FIG. 12 is a CIE chromaticity diagram of color reproduction ranges of the liquid crystal device 100 according to the embodiment. In FIG. 12, a color reproduction range 401 is based on the wavelength sensing characteristic of human eyes, which shows a color reproduction range for human eyes to see. A color reproduction range 402 indicated by a triangle solid line is achieved by the liquid crystal device 100 having colored layers of only RGB three colors according to this embodiment. Point W indicates a white point on the liquid-crystal display panel 30 when white light or the mixture of lights from the RGB LEDs 22 with the lighting time at zero illuminates the liquid-crystal display panel 30.

With the liquid crystal device 100, the constant currents or the widths of the pulse currents to be supplied to the RGB LEDs 22R, 22G, and 22B are determined so that the white point is set to point W. However, aged deterioration varies among the RGB LEDs 22R, 22G, and 22B. Therefore, even if appropriate currents are applied, the white point deviates from point W by the aged deterioration. Thus, the light emitted from the illuminating unit toward the liquid-crystal display panel 30 becomes tinted white into imbalanced white.

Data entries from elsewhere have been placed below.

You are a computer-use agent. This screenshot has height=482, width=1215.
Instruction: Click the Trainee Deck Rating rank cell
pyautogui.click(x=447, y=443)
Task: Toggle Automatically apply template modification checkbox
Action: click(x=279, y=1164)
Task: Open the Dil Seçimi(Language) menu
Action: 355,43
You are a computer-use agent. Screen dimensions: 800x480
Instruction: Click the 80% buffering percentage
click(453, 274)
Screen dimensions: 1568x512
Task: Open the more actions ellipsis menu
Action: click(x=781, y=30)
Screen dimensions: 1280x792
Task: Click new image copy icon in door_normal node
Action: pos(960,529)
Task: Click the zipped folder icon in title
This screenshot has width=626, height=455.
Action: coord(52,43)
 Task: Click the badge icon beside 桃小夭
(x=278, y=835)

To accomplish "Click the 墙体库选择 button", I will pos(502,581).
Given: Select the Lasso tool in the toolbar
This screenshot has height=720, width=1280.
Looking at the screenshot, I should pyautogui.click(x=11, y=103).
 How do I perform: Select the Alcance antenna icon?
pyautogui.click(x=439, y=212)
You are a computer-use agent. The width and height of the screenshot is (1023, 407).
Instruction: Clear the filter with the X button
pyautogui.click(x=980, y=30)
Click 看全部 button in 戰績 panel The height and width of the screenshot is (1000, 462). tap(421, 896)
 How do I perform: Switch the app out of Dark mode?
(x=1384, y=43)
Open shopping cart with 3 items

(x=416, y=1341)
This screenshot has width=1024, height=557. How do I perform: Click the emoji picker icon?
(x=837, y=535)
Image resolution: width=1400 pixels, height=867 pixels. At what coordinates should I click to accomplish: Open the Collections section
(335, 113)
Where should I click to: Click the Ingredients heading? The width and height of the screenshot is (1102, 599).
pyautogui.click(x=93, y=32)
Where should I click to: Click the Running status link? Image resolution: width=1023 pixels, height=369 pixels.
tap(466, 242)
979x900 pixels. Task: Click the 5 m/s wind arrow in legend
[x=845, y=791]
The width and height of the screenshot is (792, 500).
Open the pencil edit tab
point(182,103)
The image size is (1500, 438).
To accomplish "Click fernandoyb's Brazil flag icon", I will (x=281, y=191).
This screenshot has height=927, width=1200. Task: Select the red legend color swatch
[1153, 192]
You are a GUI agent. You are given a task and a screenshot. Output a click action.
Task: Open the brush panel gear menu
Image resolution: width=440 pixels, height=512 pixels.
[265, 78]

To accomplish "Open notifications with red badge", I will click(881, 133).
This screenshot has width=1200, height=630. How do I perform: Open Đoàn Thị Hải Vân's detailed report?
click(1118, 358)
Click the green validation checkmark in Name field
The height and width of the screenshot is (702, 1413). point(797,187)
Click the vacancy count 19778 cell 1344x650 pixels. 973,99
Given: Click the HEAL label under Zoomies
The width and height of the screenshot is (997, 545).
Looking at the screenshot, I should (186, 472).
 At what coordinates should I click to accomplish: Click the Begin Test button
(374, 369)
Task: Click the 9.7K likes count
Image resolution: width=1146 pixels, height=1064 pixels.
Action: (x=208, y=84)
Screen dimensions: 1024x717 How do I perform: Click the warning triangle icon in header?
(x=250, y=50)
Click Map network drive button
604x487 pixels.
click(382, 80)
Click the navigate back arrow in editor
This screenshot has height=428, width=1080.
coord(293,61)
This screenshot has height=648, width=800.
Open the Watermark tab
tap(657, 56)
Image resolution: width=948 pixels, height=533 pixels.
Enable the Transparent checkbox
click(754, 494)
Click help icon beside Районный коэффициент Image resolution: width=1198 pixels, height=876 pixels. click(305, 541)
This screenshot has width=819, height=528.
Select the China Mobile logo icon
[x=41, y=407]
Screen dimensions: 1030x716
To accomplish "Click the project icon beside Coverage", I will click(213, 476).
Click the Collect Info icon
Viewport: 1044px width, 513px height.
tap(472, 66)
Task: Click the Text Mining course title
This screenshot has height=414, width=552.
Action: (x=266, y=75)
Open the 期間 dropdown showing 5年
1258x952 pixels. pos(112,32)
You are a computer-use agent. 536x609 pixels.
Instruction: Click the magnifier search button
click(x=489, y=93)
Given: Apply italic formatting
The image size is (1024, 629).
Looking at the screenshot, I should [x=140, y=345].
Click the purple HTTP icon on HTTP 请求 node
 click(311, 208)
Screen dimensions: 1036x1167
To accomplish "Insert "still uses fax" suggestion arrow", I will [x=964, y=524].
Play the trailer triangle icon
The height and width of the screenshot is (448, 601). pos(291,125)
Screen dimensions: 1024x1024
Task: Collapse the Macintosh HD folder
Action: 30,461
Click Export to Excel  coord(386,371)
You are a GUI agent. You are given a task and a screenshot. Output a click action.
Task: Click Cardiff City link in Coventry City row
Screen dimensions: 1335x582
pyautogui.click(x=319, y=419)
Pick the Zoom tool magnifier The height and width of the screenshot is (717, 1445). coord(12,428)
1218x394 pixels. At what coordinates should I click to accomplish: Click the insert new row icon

Therefore, in this embodiment, the white light or the mixture of lights emitted from the RGB LEDs 22R, 22G, and 22B is sensed by the photosensor 25 x and subjected to spectral analysis always or regularly to thereby calculate the luminances of the lights from the LEDs 22R, 22G, and 22B, and voltages corresponding to the calculated luminances are output to the luminance control circuit 24. Then, the luminance control circuit 24 controls the currents to be supplied to the LEDs 22R, 22G, and 22B according to the electric signals corresponding to the supplied voltages to change the luminances so that the white point is set to, e.g., point W. The color matching allows the white balance to be regulated to keep the white point to, e.g., point W. This enhances the color reproducibility.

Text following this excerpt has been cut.